Políticas sociais de Alberto Fernández já causam impacto positivo na economia argentina, diz pesquisa

Um documento elaborado pelo Centro de Economia Política da Argentina (CEPA) analisou as medidas tomadas pelo presidente Alberto Fernández desde o dia 10 de dezembro (quando assumiu o poder) até agora, e seus efeitos na economia do país.

A apresentação do informe começa dizendo que a postura da nova gestão representa “uma guinada de 180 graus” em comparação com o realizado pelo governo anterior, do empresário e político neoliberal Mauricio Macri, que terminou seu mandato com uma inflação acima dos 50%, um desemprego de 17% e, o pior de tudo, uma dívida de quase 50 bilhões de dólares com o FMI (Fundo Monetário Internacional), entre outros graves problemas econômicos.

Segundo números dos pesquisadores argentinos, o aumento do orçamento destinado a equilibrar a renda dos setores mais pobres e da classe média trouxe uma pequena recuperação do poder aquisitivo, com a injeção de um volume total de 102 bilhões de pesos (cerca de 6,9 bilhões de reais) através de programas de apoio aos aposentados e beneficiários de programas sociais familiares, como a AUH (sigla de Contribuição Universal por Filho, similar argentino ao Bolsa Família), além do lançamento de um programa de segurança alimentar e uma contribuição para trabalhadores dos setores público e privado que recebem salário mínimo, ou abaixo disso.

O informe do CEPA mostra que os bonos para os aposentados, no valor de 5 mil pesos (cerca de 350 reais), beneficiou mais de 2,5 milhões de pessoas, cerca de 60% dos aposentados do país, que ganham pouco mais de um salário mínimo por mês de aposentadoria.

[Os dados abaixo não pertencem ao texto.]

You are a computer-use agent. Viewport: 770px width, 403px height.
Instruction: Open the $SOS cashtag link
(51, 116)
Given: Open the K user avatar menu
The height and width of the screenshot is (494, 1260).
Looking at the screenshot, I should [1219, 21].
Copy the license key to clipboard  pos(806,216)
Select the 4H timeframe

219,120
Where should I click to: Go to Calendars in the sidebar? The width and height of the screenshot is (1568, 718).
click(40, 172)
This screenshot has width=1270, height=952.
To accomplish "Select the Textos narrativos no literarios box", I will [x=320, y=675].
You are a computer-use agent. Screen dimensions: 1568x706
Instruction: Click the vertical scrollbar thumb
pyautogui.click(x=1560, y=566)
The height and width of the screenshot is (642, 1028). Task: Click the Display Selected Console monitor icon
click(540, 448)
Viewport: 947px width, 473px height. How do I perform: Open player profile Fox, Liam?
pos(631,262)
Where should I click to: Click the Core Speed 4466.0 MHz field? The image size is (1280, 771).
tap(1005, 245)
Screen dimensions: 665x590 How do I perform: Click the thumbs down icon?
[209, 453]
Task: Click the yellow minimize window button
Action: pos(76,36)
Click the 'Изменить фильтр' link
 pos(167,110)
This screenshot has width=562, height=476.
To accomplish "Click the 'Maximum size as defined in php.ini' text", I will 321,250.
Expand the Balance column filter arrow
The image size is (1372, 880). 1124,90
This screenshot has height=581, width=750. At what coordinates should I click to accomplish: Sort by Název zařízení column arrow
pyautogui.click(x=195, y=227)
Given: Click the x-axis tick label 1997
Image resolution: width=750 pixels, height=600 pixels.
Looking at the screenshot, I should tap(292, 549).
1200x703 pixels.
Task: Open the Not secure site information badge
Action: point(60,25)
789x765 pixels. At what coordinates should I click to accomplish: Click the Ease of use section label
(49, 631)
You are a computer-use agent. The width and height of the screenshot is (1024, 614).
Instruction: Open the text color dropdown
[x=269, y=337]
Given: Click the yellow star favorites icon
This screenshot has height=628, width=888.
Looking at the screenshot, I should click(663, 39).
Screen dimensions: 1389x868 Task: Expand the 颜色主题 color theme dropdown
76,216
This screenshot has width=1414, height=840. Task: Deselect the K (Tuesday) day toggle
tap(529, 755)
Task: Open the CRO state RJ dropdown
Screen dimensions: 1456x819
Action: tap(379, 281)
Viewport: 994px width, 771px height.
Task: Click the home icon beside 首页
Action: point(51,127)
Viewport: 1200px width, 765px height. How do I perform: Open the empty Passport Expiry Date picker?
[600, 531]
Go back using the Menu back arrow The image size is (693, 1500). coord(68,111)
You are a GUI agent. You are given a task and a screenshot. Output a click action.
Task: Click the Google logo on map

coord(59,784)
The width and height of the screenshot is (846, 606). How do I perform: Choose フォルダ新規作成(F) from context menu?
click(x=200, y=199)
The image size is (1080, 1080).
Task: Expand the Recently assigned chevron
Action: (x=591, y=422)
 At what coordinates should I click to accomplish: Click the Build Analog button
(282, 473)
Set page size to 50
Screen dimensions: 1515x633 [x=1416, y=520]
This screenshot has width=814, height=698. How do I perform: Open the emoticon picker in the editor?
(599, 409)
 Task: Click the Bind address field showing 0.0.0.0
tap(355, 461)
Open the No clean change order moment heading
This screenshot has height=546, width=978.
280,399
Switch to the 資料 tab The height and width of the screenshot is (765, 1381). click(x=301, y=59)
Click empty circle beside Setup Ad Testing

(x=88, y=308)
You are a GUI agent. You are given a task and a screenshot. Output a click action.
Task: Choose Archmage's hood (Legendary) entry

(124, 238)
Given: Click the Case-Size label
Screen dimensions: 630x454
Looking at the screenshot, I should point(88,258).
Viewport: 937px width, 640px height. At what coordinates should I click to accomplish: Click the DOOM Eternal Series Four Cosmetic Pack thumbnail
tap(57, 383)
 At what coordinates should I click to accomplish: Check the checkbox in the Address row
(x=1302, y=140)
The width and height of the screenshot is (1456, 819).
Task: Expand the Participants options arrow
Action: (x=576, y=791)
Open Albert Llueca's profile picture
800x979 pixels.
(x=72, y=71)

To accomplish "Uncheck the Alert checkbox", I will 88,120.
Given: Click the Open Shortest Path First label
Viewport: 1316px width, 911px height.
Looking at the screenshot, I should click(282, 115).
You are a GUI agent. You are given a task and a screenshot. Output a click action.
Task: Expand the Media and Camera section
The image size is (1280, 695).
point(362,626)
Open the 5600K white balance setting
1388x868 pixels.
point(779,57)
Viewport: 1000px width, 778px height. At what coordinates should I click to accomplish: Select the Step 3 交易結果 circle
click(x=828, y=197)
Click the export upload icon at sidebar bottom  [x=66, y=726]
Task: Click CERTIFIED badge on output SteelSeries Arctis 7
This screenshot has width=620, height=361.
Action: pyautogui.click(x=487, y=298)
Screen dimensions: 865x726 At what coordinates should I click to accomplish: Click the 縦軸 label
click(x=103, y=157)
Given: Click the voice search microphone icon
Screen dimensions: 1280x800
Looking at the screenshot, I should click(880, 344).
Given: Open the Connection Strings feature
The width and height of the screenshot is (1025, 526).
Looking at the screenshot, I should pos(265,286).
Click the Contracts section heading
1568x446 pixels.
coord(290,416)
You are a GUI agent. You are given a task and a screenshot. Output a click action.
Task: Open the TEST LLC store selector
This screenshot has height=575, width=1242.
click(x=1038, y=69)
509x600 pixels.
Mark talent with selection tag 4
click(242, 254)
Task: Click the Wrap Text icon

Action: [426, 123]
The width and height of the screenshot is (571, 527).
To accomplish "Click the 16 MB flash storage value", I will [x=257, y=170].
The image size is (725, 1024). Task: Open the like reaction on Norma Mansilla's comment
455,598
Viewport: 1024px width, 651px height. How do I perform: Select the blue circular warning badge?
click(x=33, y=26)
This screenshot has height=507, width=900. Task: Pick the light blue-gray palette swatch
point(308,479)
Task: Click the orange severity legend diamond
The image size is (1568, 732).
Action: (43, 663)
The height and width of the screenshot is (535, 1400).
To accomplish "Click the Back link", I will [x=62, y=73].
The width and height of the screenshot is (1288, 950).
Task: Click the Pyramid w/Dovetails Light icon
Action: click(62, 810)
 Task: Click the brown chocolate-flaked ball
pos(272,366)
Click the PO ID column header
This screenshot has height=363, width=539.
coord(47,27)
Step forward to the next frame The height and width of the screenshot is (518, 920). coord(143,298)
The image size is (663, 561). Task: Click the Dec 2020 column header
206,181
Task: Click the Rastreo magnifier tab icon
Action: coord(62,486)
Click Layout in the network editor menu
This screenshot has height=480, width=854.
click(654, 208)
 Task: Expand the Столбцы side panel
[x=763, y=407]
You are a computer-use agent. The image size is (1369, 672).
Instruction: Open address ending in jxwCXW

No caso da AUH, programa destinado aos mais pobres, houve um adicional de 4 mil pesos (cerca de 270 reais), entregue às quase 4 milhões de pessoas inscritas no programa. Já para a classe média, a medida destacada pelo CEPA foi o bono aos trabalhadores do setor privado, que terá uma variação entre 6.000 e 9.000 pesos (entre 400 e 600 reais).

Também há medidas destacadas no informe para a recuperação das pequenas e médias empresas, que fazem parte da chamada Lei de Solidariedade, que visa perdoas multas e juros de dívidas de mais de um milhão de pequenos negócios, que acumulam uma dívida total de 440 bilhões de pesos.

Além disso, o Banco Central argentino decidiu reduzir a taxa de juros de referência para esse setor, além de um congelamento nas tarifas energéticas enquanto o governo elabora sua política nesse âmbito, a partir dos problemas causados pelo governo macrista – que realizou aumentos de mais de 2000% nas contas de luz e de gás – e que, inicialmente, alcançaria apenas os usuários residenciais, mas agora também será aplicado aos pequenos comércios e pequenas empresas.